Dice, y del Dios se borra la figura
Al Capitan, que con muy grande espanto
Despierta y ve romper la sombra oscura
Una súbita luz y rayo santo;
Y la verdad del sueño viendo pura,
Y la impia tierra que amenaza tanto,
Con mente nueva, á su maestre ordena
Que las velas dé al punto al aura amena.
LXV.
«Da, da las velas (dice) al largo viento,
Que el tiempo es de favor y Dios lo manda;
Y un mensajero vi del claro asiento
Que en pro no más de nuestros pasos anda.»

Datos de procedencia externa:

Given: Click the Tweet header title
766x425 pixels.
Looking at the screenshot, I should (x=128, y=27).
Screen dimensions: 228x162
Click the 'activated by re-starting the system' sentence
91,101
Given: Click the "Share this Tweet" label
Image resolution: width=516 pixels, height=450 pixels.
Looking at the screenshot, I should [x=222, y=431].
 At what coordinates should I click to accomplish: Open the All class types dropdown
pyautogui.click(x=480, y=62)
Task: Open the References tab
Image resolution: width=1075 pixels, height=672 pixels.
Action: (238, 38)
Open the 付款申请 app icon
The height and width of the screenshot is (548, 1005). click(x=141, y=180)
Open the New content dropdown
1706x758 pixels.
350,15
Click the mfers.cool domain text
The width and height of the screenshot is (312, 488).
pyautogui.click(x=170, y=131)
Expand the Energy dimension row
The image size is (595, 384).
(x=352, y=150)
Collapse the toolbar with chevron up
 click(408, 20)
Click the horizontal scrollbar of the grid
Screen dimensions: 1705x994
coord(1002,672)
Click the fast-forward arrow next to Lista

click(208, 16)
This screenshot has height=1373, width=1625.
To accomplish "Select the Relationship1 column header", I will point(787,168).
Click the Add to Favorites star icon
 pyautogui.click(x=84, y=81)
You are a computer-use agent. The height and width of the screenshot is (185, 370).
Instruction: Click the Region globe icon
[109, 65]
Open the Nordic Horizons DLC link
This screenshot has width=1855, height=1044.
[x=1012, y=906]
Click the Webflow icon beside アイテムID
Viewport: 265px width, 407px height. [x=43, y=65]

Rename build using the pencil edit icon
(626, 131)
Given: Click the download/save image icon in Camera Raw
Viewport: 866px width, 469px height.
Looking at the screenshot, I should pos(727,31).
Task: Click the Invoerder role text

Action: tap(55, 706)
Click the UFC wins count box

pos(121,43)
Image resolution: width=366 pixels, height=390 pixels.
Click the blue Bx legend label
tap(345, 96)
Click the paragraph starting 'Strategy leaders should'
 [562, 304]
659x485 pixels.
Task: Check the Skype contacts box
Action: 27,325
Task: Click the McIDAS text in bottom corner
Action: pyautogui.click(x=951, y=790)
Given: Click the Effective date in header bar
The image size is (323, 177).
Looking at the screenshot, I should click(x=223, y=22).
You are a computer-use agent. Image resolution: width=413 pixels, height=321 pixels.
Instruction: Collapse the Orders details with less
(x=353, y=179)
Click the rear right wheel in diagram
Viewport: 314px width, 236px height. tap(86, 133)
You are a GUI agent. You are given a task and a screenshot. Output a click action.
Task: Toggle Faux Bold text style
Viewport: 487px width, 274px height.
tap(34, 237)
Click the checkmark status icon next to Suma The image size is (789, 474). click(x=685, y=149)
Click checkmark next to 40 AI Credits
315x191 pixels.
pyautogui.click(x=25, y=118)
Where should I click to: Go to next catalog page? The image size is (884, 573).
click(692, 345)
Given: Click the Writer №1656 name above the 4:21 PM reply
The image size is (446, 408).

En esto ya comienza el movimiento
De marineros de una y otra banda,
Que tiran de las áncoras, gritando,
Las rudas fuerzas útiles mostrando,
LXVI.
En esto que las anclas levantaban,
En la sombra los Moros escondidos,
Las amarras, muy quedo, les cortaban,
Porque á las costas fueran sacudidos.
Mas con vista de lince vigilaban
Los Portugueses, siempre apercibidos;
Y aquellos que, en alerta, ya los vieron,
No remando, volando, se fugieron.
LXVII.
Ya las agudas proras apartando
Iban las moles húmedas de plata:
Soplándoles va el aire igual y blando,
Con ráfaga benigna, fresca y grata:
De los pasados riesgos van hablando;
Que la memoria dura y se aquilata
En los grandes peligros, dó se acierta
De la tumba a escapar que estaba abierta.
LXVIII.
Dado habia una vuelta el sol ardiente,
Y otra nueva empezaba, cuando miran
Dos naves, desde lejos, blandamente
Navegando á los vientos que respiran:
Que seria juzgaron Máura gente,
Pues las velas, al verlos cerca, viran.
Uno del mal pasar que recelaba,
Por salvarse, la costa bien tomaba.
LXIX.
No el otro que se queda es tan mañoso:
Que cae en el poder del Lusitano,
Sin el rigor de Marte pavoroso,
Ni las horrendas furias de Vulcano;
Que como débil era y temeroso,
Aquel corto rebaño mauritano,
Resistirse no quiso, conociendo
Que peor lo pasara resistiendo.
LXX.
Y como tanto Gama desease
Piloto para el Indo que buscaba,
Pensó que de estos Moros le tomase:
Mas no le sucedió como trataba,
Que ninguno encontró que le enseñase
A qué parte del cielo la India estaba;
Si bien dícenle allí que no remoto,
Melinde está, donde hallará piloto.
LXXI.
Loan del Rey los Moros las bondades,
Condicion liberal, franca y sincera,
Ímpetus compasivos y piedades,
Y lo que por su grey se le venera.
No duda el Capitan de estas verdades,
Porque ya de esta suerte lo supiera
Del Cilenéo, en sueño; así partieron,
Donde el sueño y el Moro les dijeron.